I agree totally! I am disgusted by the clothes I see in stores.

I mean honestly, what is the point of baring your tummy when your torso is shaped like an apple - little girls don't have waists and hips! They don't have breasts so why the halter tops? It's crazy! So you end up with nine year olds who are worried about their "figure" (uh, I thought you had to go through puberty to have a "figure"!) and their body shape (pre-teens wanting breast implants? plasic surgery?) and it's just all so sick, leading to eating disorders and poor selfimage b/c they can't possibly look the way they expect to in these clothes (ie. like Brittney!).

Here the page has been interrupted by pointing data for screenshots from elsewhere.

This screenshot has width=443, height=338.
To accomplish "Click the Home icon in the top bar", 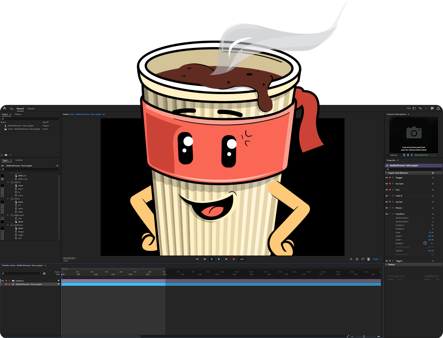I will 5,108.
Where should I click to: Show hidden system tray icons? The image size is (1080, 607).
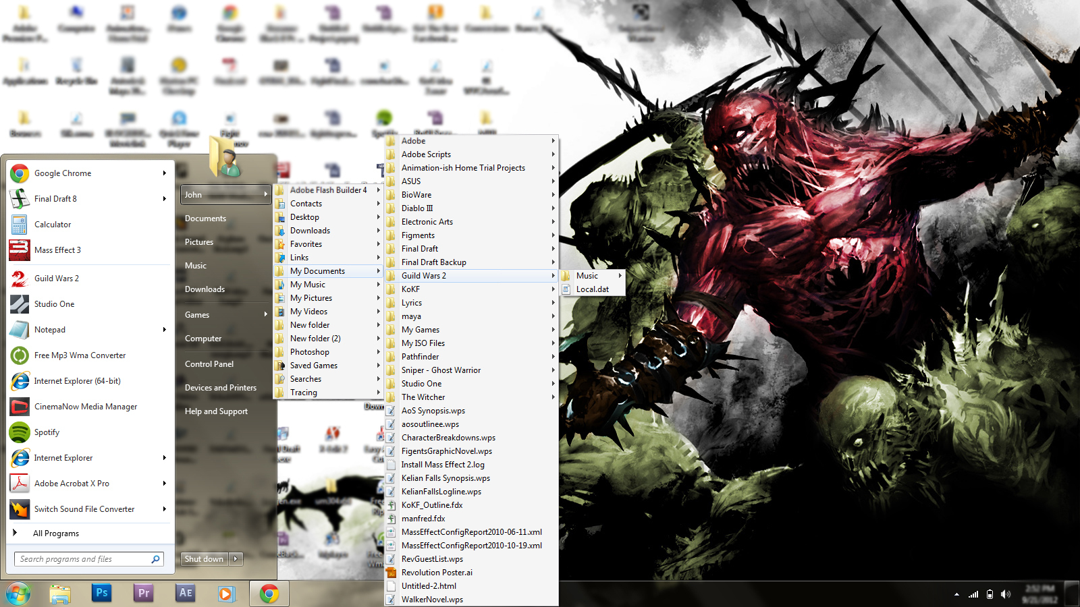[x=956, y=594]
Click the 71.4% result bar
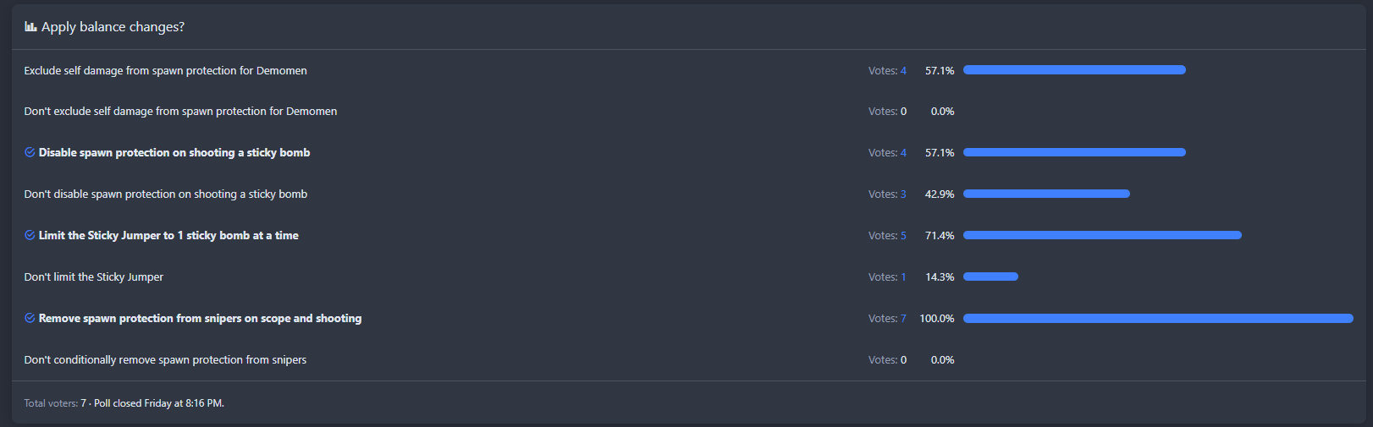Image resolution: width=1373 pixels, height=427 pixels. click(x=1102, y=235)
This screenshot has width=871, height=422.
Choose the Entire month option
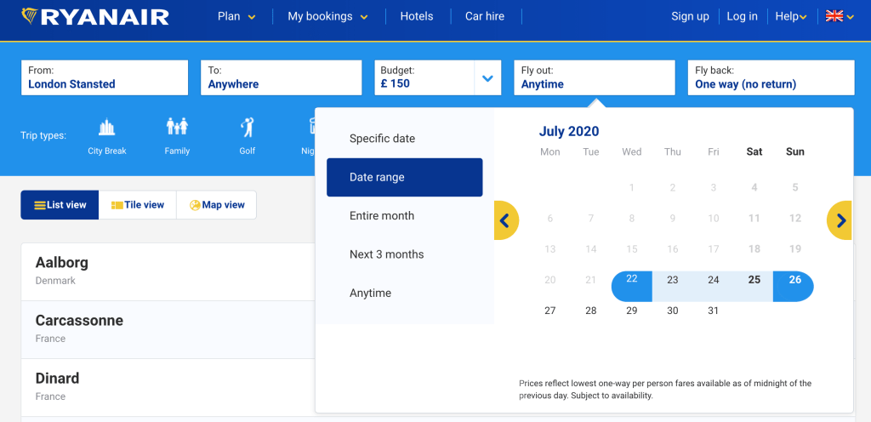[382, 216]
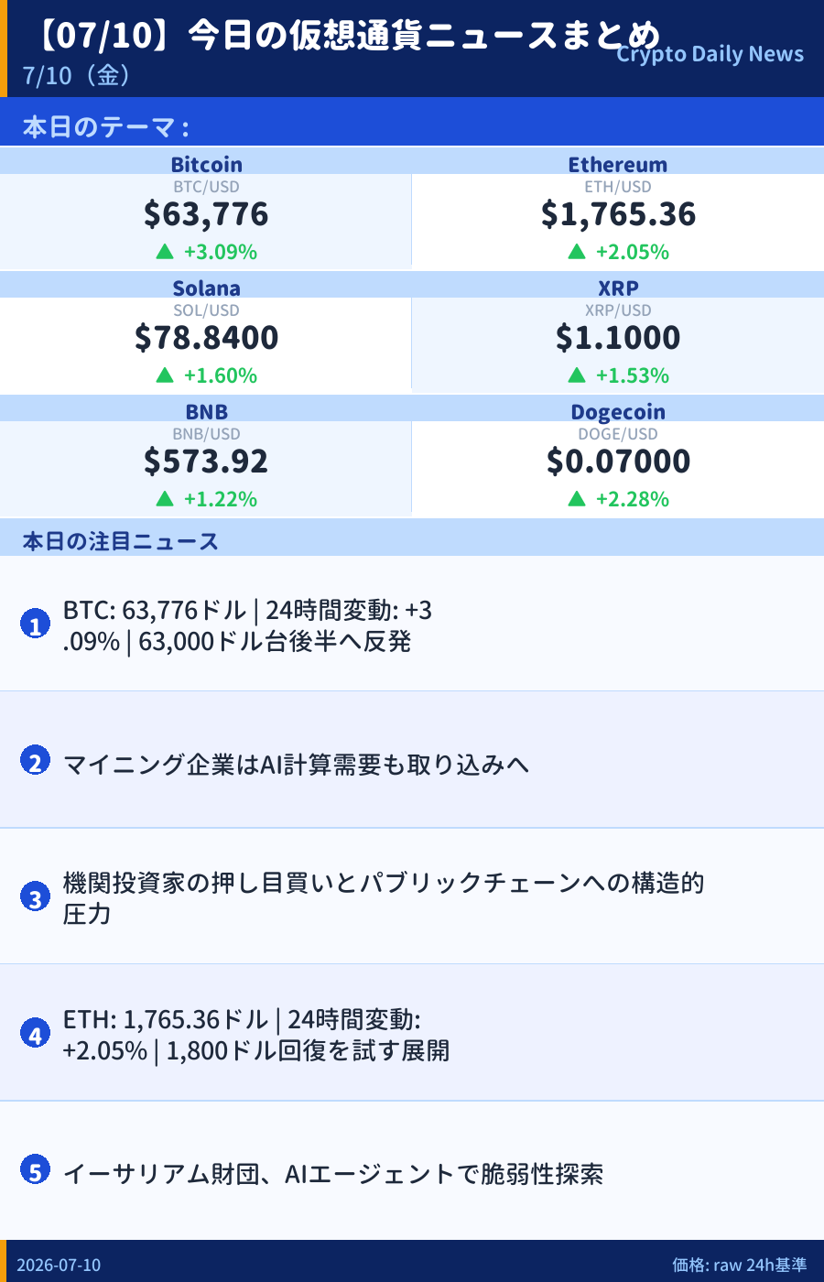Click the green up arrow beside Bitcoin +3.09%
Image resolution: width=824 pixels, height=1282 pixels.
click(x=165, y=251)
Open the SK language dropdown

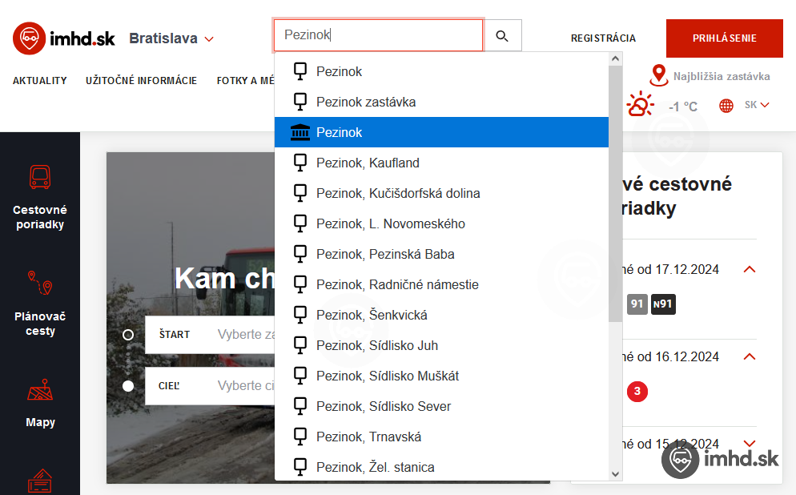(x=756, y=105)
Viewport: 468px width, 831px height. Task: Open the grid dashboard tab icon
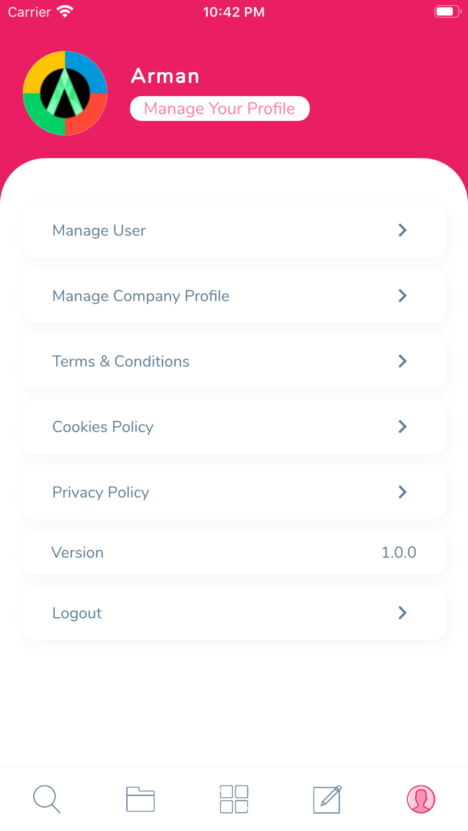click(x=234, y=799)
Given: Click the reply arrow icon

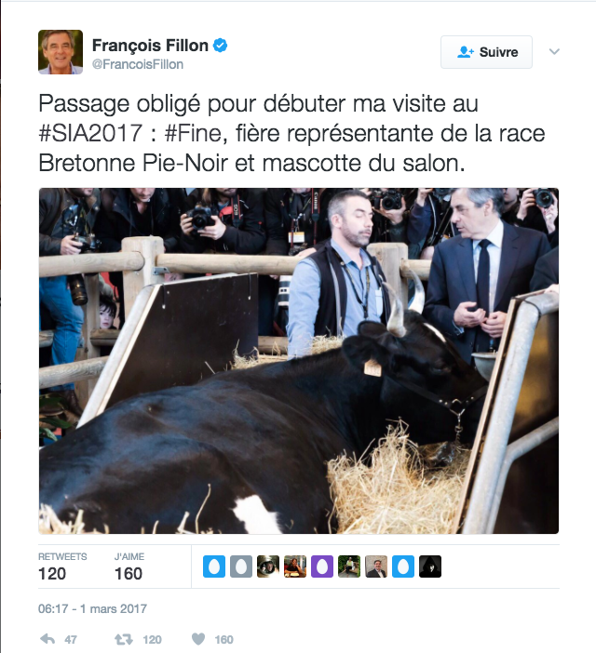Looking at the screenshot, I should point(47,639).
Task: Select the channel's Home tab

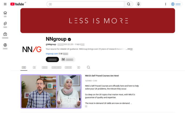Action: pyautogui.click(x=24, y=67)
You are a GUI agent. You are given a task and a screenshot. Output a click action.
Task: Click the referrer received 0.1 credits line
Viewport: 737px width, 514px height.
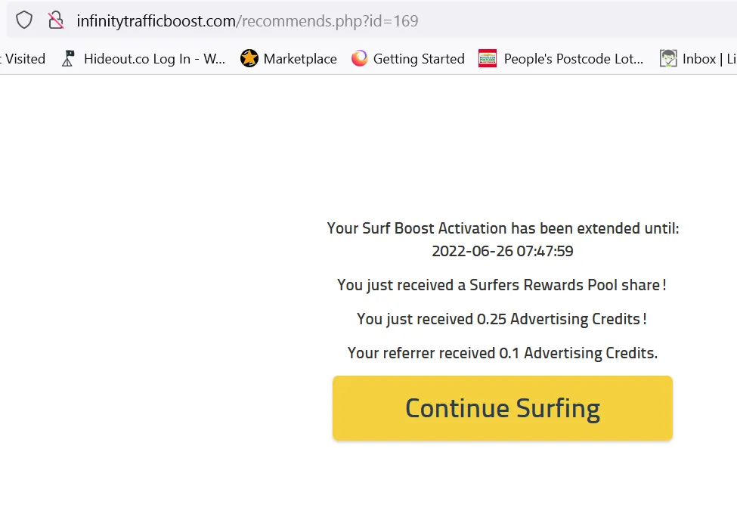[503, 352]
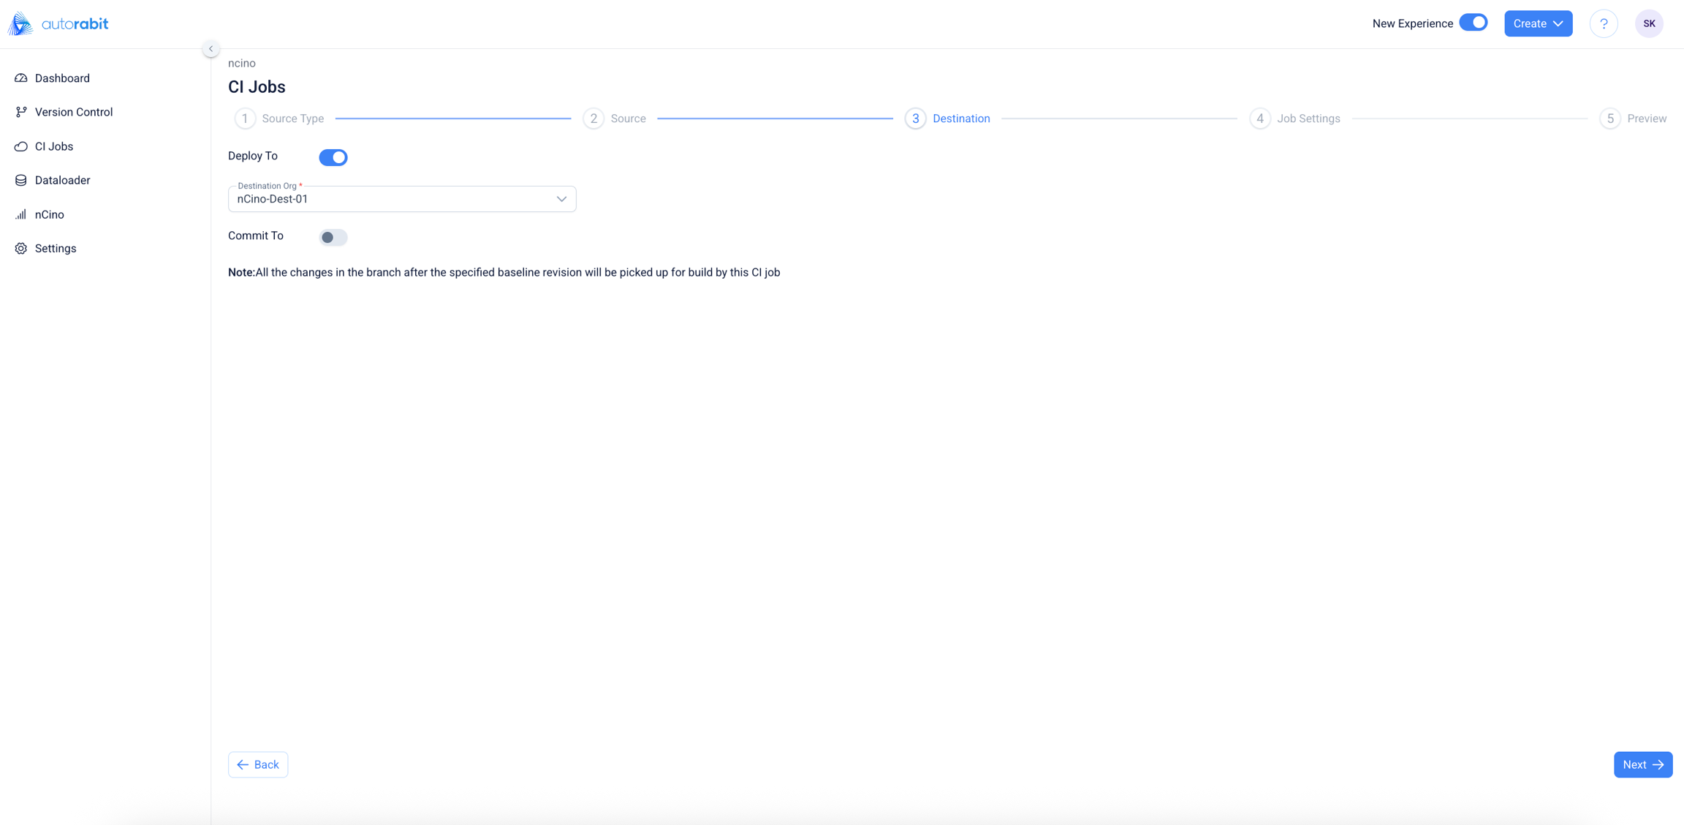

Then you've got the whole concept of sexuality. Girls need to learn about it, how to handle it, etc but I don't think this is acheived by dressing them like tarts. Thing is, you can be *very* sexy in a classy way. You can show off your figure (and you might as well when you're young and have a great body) in ways that aren't cheap, you don't need to reveal everything. Girls need to understand the difference between the good kinds of attention and the bad kinds of attention: too many of them think any kind of attention is good, and they know they get it when they dress like slut-bunnies.

I really want my DD to understand the difference between SEXY and SLUTTY. There's class and there's trash and the stuff they are marketing to kids these days is just TRASH!!


----------



## lilyka (Nov 20, 2001)

It is wierd for me because with mny oldest two I go between showing off the baby rools with lily to trying to find a few modest outfits for Madeline. It is wierd because I think halters and short dresses are only appropriate for the very young. with bellys and bloomers to show off. Now we are getting to the point where I don't feel comfortable with madeline (almost 7) wearing a two peice or short dress. I don't like her running around in her swimsuit. Shopping for clothes this fall was a nightmare. Black lace see through shirts, minu skirts, flared lowrise jeans (she is short and still a little chubby in the middle - flares and lowrise are not a good look for her) and what is up with shoes. In my baby's size - infant 2 - all I could find was platforms. we are talking about kids who either aren't walking or just getting the hang of it and they are selling them platforms.

aggghhh! I could go on all day about this. The best places to shop are Hannah Anderson (dh hates thier stuff and refers to it as "the mumu store" but ilike them draped in mumus over kinderwhore wear) gymboree (now in XXXL woohoo!!) and occaisionally Gap and Old navy have some decent stuff (check the racks behind thier kinderwhore sections). Lands in has nice stuff too.

The all time worst that I have seen (and there are just some stores we don't go into so this may seem mild) was a denim skirt, above ankle lengtj. we thought we had finally found something decent and then we noticed thier was a split all the way up to the crotch. size freaking 7. I don't think the desighners relize who they are making these clothes for really. I used to work at Kohls (where we found the offending skirt) and there was one line of clothing that stood out as little girl stuf in the 7-16 size range . Healthtex. And we used to comment everytime how the manufacturers just didn't get it who would want to wear something so babyish when they are in this size. it never occured to me a 5 or 6 year old would be in those sizes. And even as dd grows that is still the exact sort of clothing she wears (as a matter of fact a big cheer goes up every time we score some of that healthtex stuff on the clearance rack :LOL) It would appear they are the only ones with a clue.


----------



## momatheart23 (May 25, 2002)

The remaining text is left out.